Over Summer 2020 I participated in UChicago's REU and worked with Dr. Robin Neumayer on topics in convex analysis. I was introduced to optimal mass transport, including the Monge and Kantorovich formulations, as well as some basic existence results of optimal plans. Afterwards, I learned how to apply mass transport theory to solve isoperimetric problems. We investigated a hypothesis I had involving the anisotropic perimeter in dimension n=2, and eventually proved it. Following this, I studied convex bodies and mixed volumes. Using this theory, I was able to give an alternative proof of the result. Finally, I gave a conjecture involving a way to compute the Minkowski sum of convex sets solely in terms of their support functions.

In Summer 2019 I worked with Liam Mazurowski and Dr. Andre Neves as part of UChicago's 2019 REU. I learned about stable minimal surfaces, including the variational formulas, log-cutoff trick, and Sharp's compactness theorem. At the end, I gave a proof of a more basic compactness theorem using small curvature estimates.

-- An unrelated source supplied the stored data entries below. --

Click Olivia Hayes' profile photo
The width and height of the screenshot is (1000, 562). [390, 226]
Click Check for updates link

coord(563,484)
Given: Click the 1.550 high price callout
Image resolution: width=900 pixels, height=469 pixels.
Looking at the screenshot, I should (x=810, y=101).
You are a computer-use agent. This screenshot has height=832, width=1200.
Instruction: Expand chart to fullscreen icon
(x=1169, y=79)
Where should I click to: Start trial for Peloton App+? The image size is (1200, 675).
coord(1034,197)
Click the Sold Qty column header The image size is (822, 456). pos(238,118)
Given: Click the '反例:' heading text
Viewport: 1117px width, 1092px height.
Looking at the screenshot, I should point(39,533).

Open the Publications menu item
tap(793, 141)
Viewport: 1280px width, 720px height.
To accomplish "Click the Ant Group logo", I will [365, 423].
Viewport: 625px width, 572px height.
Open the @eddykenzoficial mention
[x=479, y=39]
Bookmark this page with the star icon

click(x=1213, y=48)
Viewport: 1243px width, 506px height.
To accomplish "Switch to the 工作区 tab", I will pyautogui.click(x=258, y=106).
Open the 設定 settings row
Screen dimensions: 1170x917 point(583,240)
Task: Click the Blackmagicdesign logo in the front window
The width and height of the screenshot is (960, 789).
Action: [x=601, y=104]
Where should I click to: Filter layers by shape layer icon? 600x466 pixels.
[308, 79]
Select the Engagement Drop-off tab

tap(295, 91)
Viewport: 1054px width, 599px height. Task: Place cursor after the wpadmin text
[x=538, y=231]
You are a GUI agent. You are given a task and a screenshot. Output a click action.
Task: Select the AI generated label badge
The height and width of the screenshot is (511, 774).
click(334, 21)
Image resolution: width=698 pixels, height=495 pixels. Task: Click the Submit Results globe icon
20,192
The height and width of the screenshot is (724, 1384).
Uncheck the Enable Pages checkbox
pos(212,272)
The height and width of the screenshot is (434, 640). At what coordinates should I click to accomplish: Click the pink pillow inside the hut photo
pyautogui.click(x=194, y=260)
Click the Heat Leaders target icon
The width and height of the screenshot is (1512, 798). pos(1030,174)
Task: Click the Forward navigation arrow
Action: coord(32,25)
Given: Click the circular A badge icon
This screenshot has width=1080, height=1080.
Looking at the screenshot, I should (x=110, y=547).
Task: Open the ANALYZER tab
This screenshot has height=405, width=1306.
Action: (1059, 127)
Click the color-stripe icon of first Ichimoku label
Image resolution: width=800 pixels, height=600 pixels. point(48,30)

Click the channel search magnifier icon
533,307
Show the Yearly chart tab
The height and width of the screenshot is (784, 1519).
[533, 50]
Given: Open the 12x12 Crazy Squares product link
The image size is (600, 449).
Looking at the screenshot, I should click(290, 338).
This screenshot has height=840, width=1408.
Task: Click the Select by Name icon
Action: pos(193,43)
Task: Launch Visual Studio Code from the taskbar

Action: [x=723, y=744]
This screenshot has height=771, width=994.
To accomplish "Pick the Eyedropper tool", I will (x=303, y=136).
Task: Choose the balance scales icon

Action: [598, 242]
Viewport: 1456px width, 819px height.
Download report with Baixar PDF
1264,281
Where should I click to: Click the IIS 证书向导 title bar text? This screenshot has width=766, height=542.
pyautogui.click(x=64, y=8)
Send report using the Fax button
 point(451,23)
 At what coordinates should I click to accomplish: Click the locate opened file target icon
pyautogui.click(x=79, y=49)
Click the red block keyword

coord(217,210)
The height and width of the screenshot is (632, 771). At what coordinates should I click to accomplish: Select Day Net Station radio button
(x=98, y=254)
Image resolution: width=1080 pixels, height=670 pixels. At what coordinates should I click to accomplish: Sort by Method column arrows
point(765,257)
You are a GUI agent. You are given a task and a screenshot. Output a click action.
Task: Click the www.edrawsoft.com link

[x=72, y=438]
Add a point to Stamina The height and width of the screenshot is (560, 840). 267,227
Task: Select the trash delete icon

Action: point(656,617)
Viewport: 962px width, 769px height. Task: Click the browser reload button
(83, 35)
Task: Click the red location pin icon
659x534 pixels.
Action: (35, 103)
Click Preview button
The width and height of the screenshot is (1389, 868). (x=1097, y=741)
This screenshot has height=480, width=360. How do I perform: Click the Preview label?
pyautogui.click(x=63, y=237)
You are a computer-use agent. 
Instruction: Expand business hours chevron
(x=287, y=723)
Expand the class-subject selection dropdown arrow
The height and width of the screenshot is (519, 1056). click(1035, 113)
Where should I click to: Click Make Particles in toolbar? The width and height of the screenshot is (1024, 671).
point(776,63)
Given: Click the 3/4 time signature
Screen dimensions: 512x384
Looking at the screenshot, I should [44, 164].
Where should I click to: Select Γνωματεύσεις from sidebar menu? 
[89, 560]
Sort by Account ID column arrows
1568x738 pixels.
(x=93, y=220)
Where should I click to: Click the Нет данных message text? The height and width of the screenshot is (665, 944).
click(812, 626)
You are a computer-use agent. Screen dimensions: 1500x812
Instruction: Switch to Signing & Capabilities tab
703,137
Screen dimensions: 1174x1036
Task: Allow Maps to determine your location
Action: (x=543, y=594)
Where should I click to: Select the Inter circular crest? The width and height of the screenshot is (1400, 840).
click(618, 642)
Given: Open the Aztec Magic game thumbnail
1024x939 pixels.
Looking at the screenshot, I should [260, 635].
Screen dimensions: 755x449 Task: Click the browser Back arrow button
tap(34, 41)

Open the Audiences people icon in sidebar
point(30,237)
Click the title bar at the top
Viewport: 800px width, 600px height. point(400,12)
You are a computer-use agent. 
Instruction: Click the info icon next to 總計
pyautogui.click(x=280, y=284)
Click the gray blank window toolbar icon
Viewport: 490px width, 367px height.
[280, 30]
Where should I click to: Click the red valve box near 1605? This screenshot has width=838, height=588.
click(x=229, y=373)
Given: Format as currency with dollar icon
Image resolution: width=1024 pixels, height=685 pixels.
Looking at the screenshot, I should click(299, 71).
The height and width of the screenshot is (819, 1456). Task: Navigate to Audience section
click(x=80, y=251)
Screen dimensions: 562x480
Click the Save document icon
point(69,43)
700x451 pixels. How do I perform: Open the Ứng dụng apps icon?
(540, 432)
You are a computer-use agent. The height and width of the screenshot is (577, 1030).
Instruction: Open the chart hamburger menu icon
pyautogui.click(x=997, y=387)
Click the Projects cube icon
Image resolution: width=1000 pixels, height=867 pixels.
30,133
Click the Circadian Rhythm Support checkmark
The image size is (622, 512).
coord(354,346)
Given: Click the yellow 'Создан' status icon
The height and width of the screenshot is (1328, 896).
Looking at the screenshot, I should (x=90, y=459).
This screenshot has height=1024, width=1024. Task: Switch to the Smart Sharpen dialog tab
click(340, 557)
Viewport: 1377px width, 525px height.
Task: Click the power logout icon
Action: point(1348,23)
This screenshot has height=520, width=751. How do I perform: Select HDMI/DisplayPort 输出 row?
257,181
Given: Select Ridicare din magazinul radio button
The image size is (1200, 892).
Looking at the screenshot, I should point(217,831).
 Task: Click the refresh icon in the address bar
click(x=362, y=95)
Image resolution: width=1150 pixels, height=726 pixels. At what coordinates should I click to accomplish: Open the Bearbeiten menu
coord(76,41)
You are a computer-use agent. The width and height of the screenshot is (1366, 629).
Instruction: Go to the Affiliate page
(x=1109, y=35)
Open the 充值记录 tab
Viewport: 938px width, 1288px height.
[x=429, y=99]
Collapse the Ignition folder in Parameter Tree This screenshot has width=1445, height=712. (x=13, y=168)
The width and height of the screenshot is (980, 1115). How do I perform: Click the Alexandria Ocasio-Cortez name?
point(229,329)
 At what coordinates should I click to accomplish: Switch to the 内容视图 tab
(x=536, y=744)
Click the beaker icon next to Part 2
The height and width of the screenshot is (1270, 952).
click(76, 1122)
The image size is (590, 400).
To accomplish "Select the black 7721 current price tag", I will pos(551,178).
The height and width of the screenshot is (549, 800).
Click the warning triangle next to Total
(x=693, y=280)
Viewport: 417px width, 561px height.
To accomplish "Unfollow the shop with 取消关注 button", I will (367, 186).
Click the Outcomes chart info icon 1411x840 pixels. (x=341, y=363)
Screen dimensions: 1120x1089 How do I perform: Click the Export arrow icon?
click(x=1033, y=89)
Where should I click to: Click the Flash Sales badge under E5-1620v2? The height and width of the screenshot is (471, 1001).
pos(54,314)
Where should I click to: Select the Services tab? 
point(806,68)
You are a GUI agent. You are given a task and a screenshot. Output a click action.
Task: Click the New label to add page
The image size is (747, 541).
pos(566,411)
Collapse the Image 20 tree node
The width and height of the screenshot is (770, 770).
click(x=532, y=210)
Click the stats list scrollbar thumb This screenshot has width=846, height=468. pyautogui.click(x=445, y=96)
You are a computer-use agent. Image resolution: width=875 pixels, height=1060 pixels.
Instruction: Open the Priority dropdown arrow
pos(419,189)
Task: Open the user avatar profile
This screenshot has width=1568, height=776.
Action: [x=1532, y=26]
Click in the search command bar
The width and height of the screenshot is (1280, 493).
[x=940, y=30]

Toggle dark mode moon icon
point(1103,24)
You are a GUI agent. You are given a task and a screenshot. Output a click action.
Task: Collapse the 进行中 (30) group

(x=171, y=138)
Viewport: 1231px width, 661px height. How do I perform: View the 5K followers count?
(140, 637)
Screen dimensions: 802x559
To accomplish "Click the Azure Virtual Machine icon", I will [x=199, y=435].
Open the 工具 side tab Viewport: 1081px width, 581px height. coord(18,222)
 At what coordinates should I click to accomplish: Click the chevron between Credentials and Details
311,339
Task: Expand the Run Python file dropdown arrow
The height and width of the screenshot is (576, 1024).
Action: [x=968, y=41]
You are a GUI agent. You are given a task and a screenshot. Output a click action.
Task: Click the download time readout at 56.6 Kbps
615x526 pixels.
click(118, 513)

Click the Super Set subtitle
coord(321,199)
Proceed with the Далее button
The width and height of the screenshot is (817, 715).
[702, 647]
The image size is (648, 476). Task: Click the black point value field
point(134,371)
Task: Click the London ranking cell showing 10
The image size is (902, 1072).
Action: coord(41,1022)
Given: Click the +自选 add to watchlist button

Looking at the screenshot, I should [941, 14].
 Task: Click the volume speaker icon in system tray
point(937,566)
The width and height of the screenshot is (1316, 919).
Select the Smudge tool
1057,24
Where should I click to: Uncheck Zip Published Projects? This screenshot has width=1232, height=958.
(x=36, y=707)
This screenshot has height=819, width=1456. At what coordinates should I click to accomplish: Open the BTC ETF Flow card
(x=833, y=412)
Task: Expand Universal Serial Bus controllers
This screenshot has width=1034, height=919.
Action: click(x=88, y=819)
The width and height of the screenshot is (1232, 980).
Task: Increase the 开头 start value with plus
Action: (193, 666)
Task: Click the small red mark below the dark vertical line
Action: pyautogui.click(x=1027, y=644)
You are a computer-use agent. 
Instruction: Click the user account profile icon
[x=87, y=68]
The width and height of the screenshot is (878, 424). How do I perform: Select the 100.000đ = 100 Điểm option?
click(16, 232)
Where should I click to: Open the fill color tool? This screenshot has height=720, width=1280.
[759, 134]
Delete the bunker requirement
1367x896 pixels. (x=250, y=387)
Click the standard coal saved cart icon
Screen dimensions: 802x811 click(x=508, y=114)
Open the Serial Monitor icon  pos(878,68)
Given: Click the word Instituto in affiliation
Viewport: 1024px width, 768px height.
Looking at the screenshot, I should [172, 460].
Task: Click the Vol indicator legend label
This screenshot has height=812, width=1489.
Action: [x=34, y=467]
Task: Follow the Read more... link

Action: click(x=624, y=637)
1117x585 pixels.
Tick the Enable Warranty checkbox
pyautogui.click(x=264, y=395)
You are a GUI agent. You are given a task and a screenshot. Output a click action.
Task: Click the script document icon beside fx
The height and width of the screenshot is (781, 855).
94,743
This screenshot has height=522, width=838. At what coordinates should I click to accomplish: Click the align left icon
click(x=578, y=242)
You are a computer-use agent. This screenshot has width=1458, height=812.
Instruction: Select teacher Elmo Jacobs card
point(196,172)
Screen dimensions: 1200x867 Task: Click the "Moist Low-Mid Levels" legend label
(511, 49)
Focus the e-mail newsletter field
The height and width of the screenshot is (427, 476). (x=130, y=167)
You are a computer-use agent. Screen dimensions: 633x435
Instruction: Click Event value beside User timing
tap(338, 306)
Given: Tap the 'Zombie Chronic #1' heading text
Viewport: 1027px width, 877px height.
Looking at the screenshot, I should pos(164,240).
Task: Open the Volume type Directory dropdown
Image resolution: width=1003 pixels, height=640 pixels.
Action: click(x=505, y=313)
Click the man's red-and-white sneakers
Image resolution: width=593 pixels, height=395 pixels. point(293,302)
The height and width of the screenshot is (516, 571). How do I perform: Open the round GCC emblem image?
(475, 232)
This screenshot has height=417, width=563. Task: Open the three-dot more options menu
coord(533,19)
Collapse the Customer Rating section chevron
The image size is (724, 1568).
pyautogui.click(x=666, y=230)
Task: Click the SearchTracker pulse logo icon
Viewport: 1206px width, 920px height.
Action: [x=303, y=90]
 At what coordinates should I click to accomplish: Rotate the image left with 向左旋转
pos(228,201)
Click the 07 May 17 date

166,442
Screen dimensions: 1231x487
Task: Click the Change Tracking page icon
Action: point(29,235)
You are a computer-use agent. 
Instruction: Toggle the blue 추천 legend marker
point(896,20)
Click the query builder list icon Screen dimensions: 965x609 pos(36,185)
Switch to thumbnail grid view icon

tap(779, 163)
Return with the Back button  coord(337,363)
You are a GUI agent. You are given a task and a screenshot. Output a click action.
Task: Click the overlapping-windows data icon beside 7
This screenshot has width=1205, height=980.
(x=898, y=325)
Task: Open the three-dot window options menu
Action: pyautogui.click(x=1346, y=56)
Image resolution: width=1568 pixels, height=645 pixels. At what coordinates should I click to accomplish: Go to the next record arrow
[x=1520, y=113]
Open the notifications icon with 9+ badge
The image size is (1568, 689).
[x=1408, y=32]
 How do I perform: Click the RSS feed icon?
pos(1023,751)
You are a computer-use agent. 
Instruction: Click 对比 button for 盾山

From August 2018 to May 2020 I worked on several directed reading projects under the guidance of Dr. Luca Di Cerbo. I first learned basic differential geometry of curves and surfaces, then learned substantial Riemannian geometry. My senior thesis involved calculating variations of Christoffel symbols, components of the Riemann curvature tensor, and the volume element.

From January 2017 to May 2020 I worked in Dr. Alexander Angerhofer's physical chemistry lab. I analyzed the electronic structure of Oxalate Decarboxylase (OxDC) using an electron paramagnetic resonance (EPR) spectrometer. Learned to synthesize and purify protein. In studing OxDC, I used a process called redoxcycling to oxidize and reduce a central manganese; the changes in oxidation states can readily be measured using EPR. In addition, I spent a semester learning graduate-level EPR theory.

Talks:

1. Minimal Surfaces and the Variational Formulas, Lecture for UF's graduate Riemannian geometry course, April 2020.
2. Topological Groups, Lecture for UF's graduate topology course, April 2020.
3. Minimal Surfaces and Min-Max Theory, UChicago REU, Aug. 2019.